1 Temmuz 2010 Perşembe

Tutam yar elinden




Söylediğim zaman kimse inanmıyor.

Doğrusunu söylemek gerekirse, konu açıldığında dilimden dökülenlere inanmakta bende zorlanıyorum.

Müzik eğitimi aldığım yıllarda bizlere kendi müziğimizi söylemek yada çalmak yasaktı...

Acaba dünyanın neresinde buna benzer bir uygulama vardır? diye düşünmeden edemiyorum.

Bir ulus düşünün; kendi kültürüne yasaklanmış bir eğitim içersinde yol alıyor...

Eğitimini tamamlayıp yurdun bir köşesine savrulurken öğrendiklerinden yola çıkarak öğrencilerine müzik adına, aslında çok güzel olan, ama onlar için çok yabancı bir müzikle heyecanla ;

"Şimdi sizlere çok güzel bir şarkı öğreteceğim İtalyanca, "Sinyor Abbatte" diye başlıyor...

Mesleğin ilk yıllarında dünyanın merkezinde hissederken kendisini, tüm bildiklerini aktarma düşüncesiyle kelimenin tam anlamıyla bir paralanma yaşanırken; "bildiklerim anlayabildiğin kadardır" cümlesine o kadar uzak ki....

Ve bir gün öğrencisinin akort etmesi için getirdiği sazı öğrencinin istediği bağlama düzenine göre akort etmeyi bilmezken farkına varıyor ilk kez eline aldığı sazın bir kaç akort şeklinin olduğunu...

Hiç kıvırmadan sazı ilk kez eline aldığını söylediğinde inanmakta zorlanan gözlerin biraz da aşağılayarak onu süzdüğünü hissedebiliyor.

Biraz mahçup bir şekilde verilen yanıtlar geliyor ardı ardına;

Piyano çalisen?

Evet...

Gitar çalisen?

Evet...

Saz çalamisen?...

Evet...

Kusura kalma ögretmen sen beş kuruş etmezsen.....

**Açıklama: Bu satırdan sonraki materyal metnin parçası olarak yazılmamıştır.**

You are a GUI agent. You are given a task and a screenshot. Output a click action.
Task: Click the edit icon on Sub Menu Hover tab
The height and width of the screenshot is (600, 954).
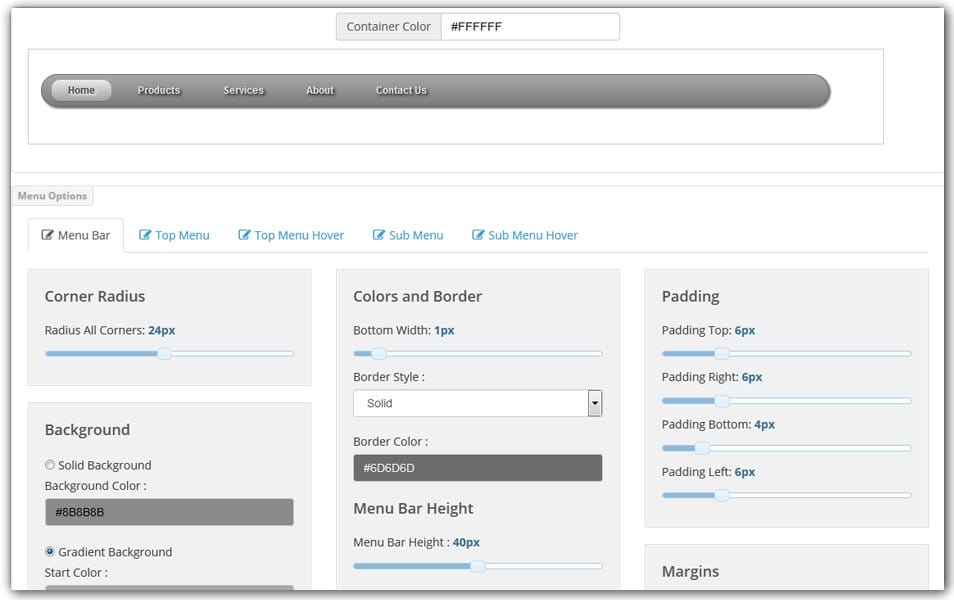(477, 235)
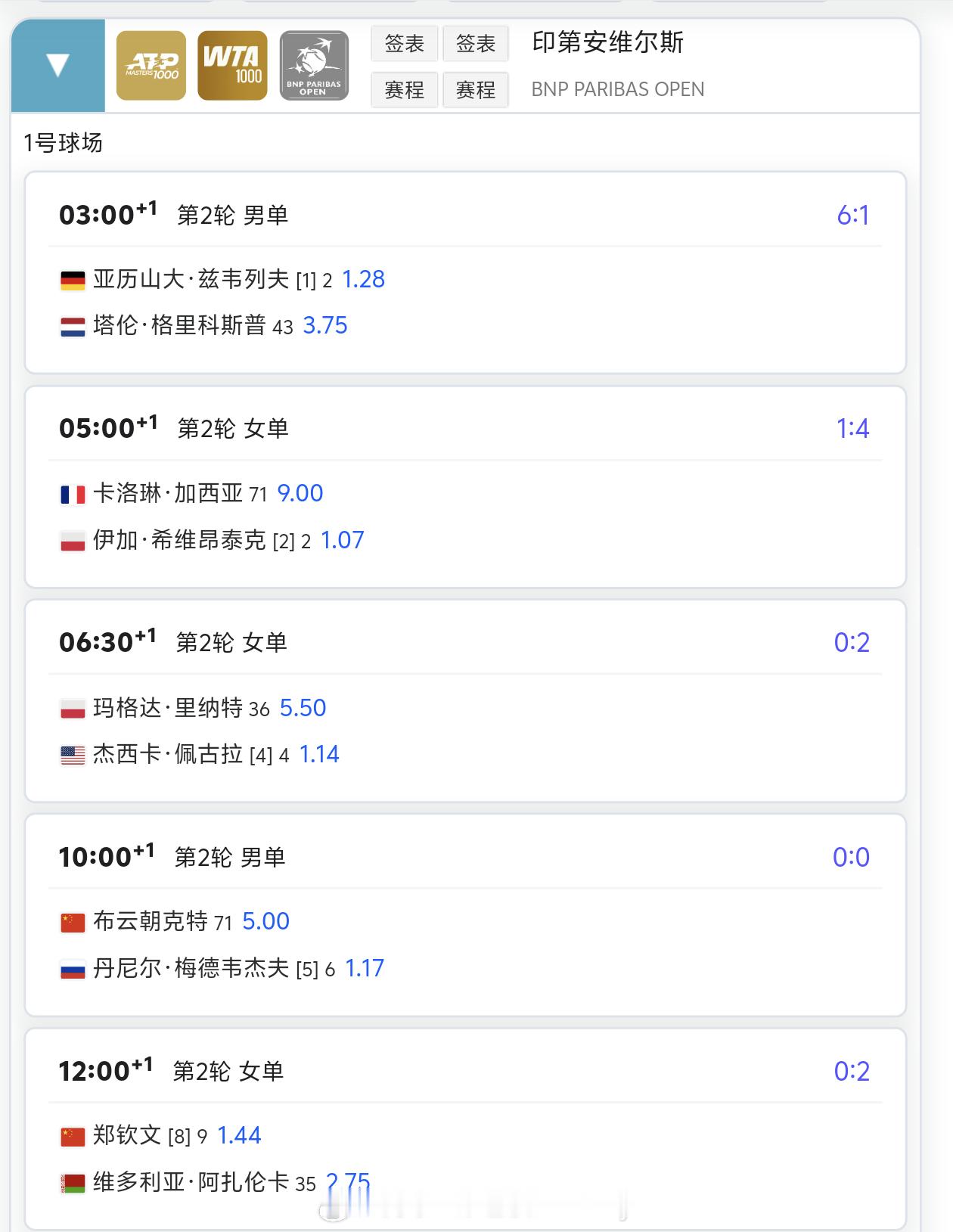953x1232 pixels.
Task: Click the German flag beside 亚历山大·兹韦列夫
Action: tap(73, 281)
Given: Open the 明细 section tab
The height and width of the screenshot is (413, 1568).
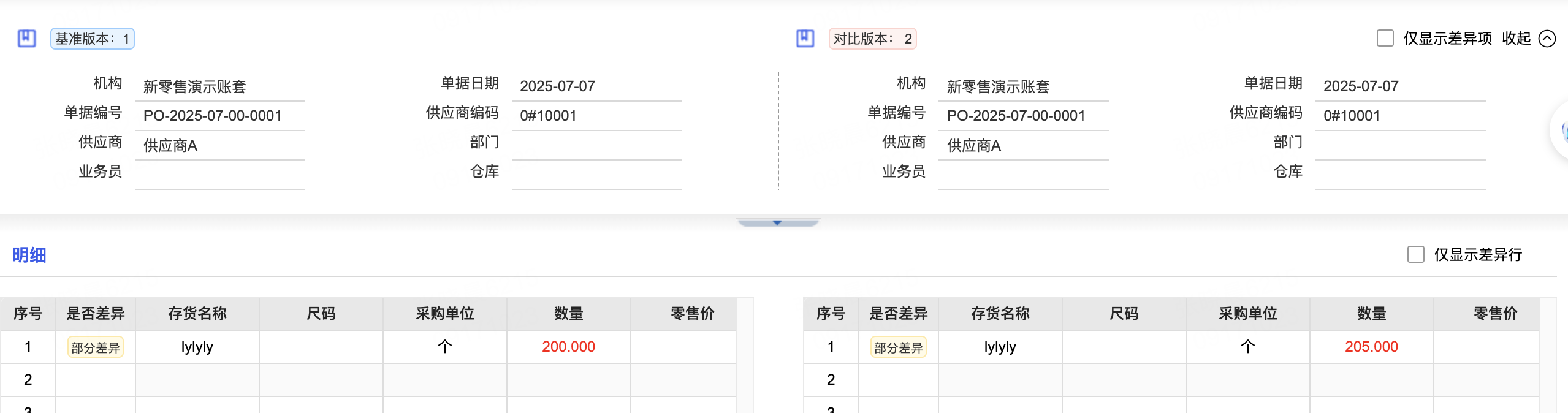Looking at the screenshot, I should [x=29, y=255].
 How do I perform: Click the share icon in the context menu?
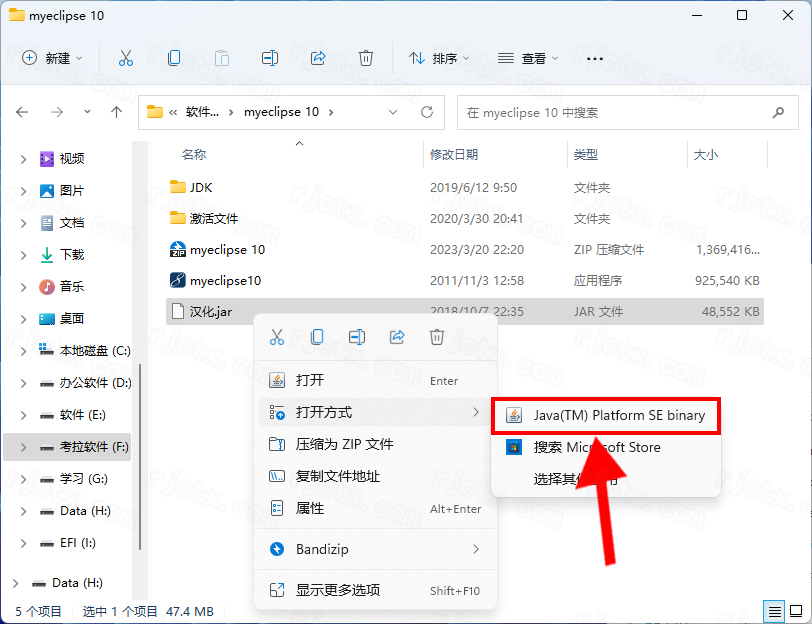point(397,337)
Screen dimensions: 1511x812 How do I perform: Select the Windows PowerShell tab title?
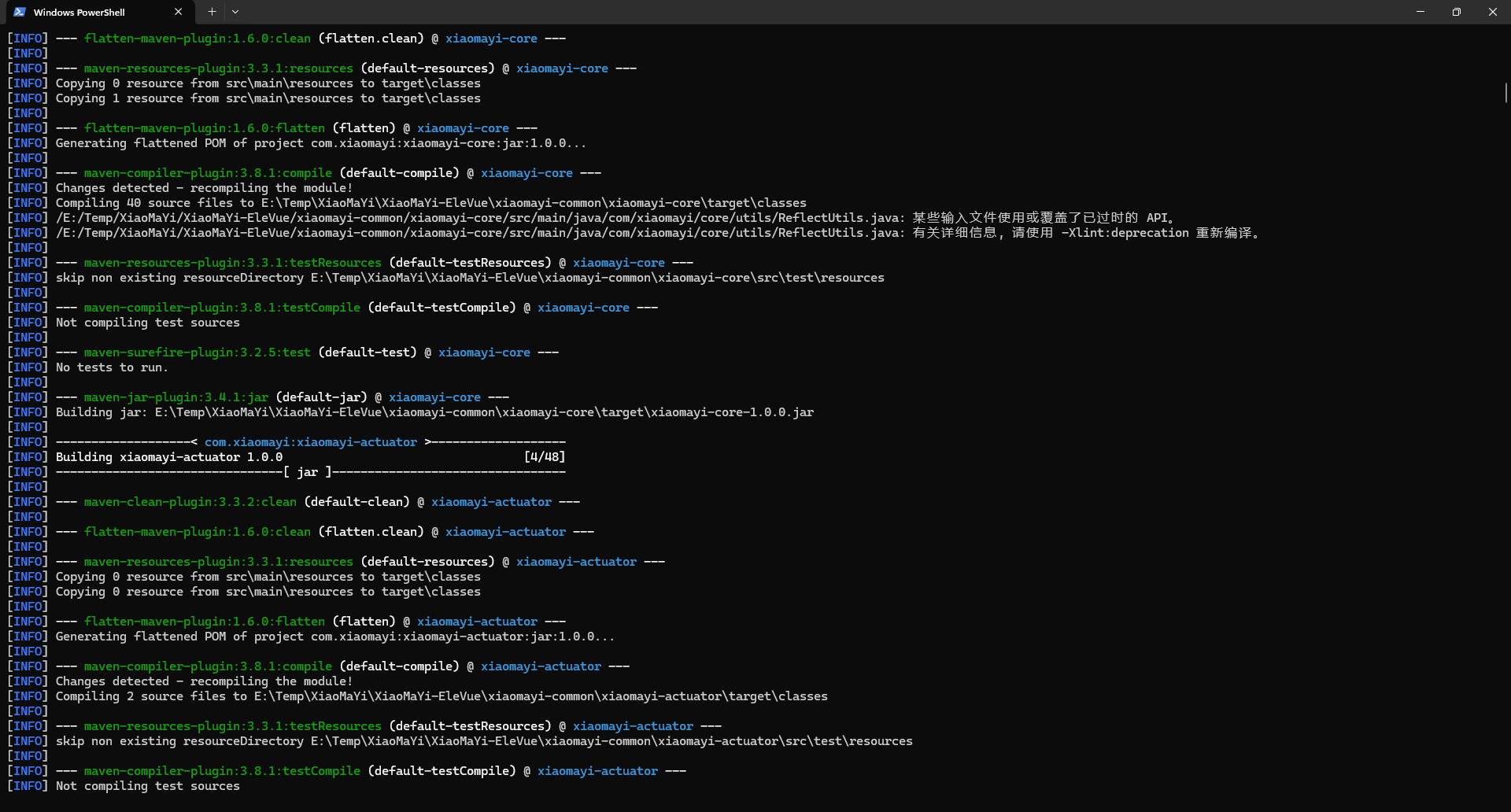[79, 13]

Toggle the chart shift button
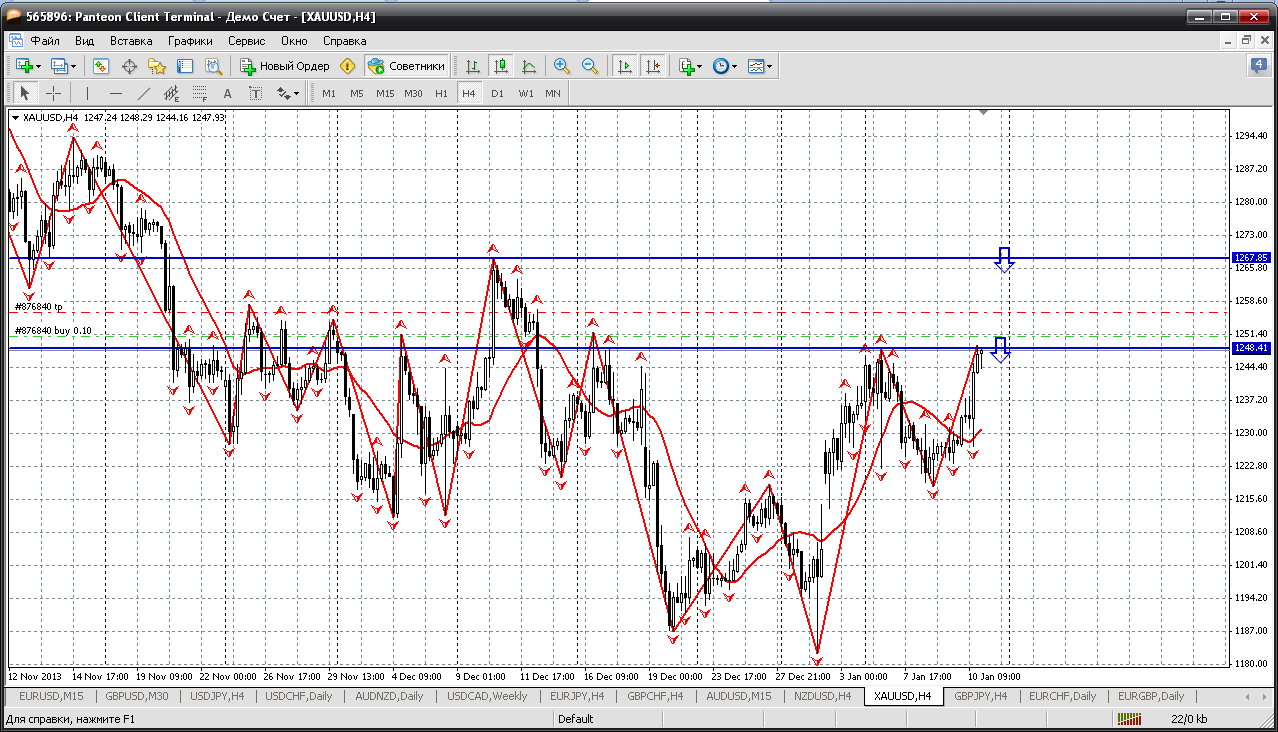tap(653, 66)
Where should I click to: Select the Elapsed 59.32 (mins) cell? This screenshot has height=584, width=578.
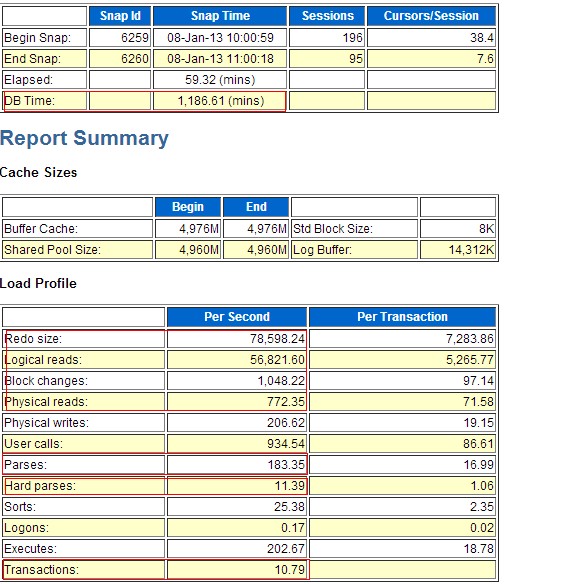220,80
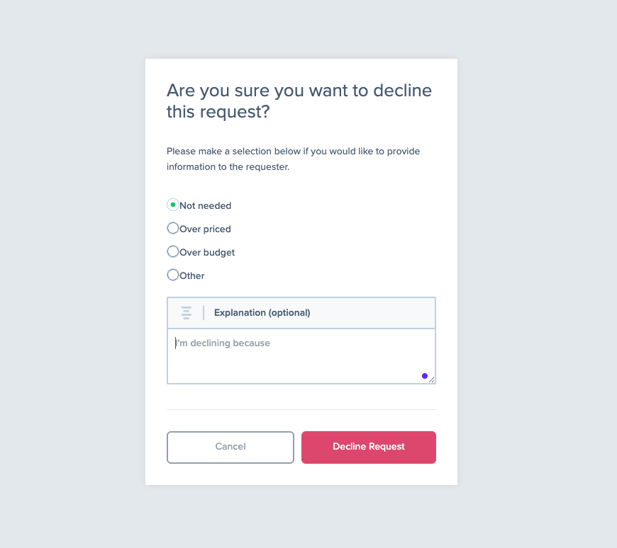This screenshot has height=548, width=617.
Task: Click the "Explanation (optional)" header label
Action: tap(262, 313)
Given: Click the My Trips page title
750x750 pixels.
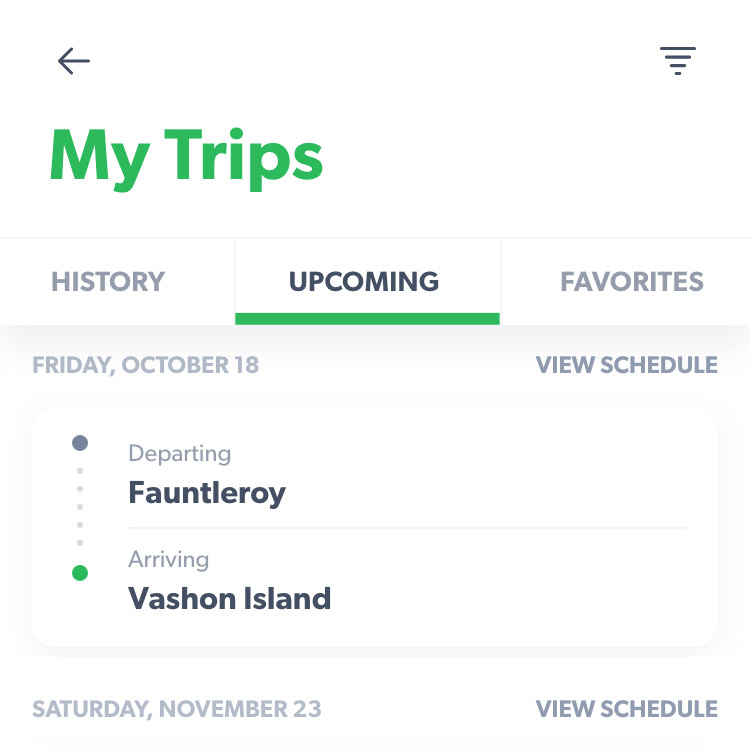Looking at the screenshot, I should pyautogui.click(x=186, y=158).
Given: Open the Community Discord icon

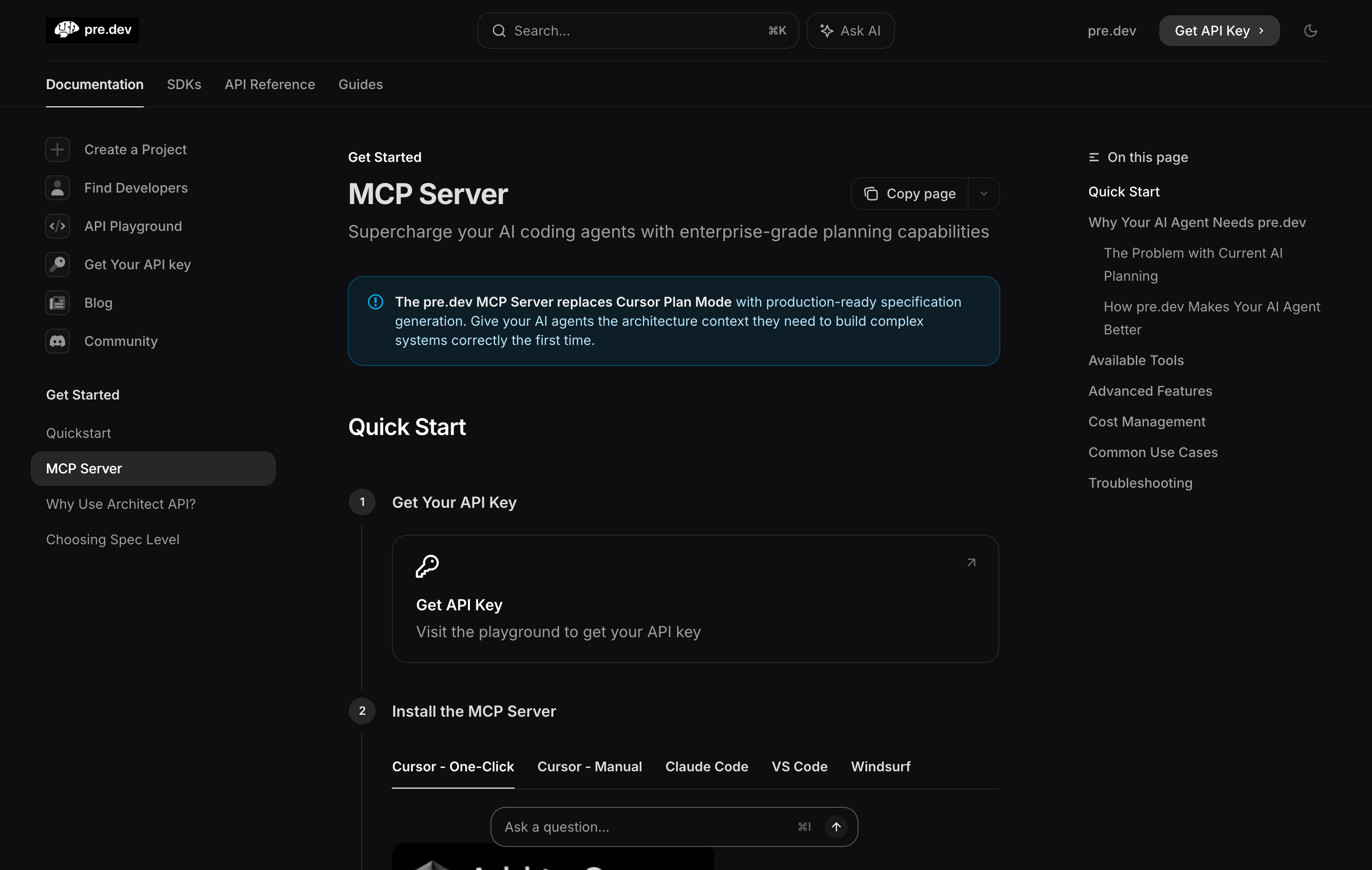Looking at the screenshot, I should point(57,341).
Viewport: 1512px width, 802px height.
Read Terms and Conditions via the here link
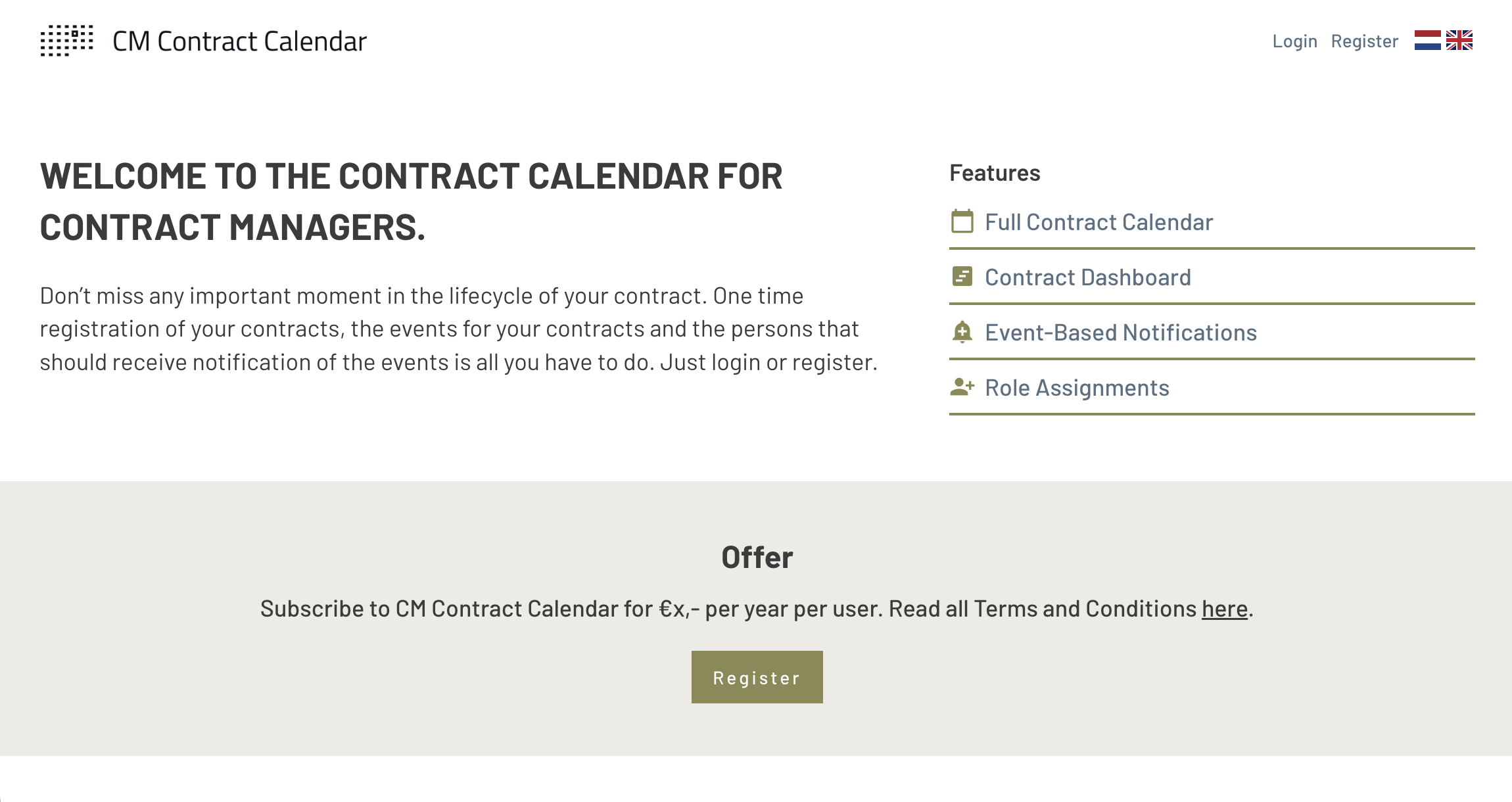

Hayatımda aldığım en güzel yanıt buydu işte.Bu sevgili öğrencimin hayretle dudaklarından dökülen cümleleri o anda da hakaret olarak hissetmedim, şimdi de hissetmiyorum. Doğrusunu söylemek gerekirse öğrendiklerimi unutmadan , öğreneceklerimle güzelleşen bir dünyanın anahtarı gibi gördüm aslında.

Duyduğumda bir şey ifade etmeyen Halk Müziği , yavaş yavaş anlam kazanmaya başlıyordu. Bir türlü anlayamadığım o her türküdeki geçit vermeyen, mor dağlar anlam kazanıyordu.

Bir İngiliz halk şarkısında " purple mountain" cümlesine rastlayabilme şansınız yoktur. Ama benim türkülerimde rastlarsınız eğer gözünüzle o dağların o mor halini görmediyseniz inanmakta zorlanırsınız elbette.

Ve yokluk, acı bir çok engeli beraberinde getirmiştir, o dağlar geçit vermez olmuştur.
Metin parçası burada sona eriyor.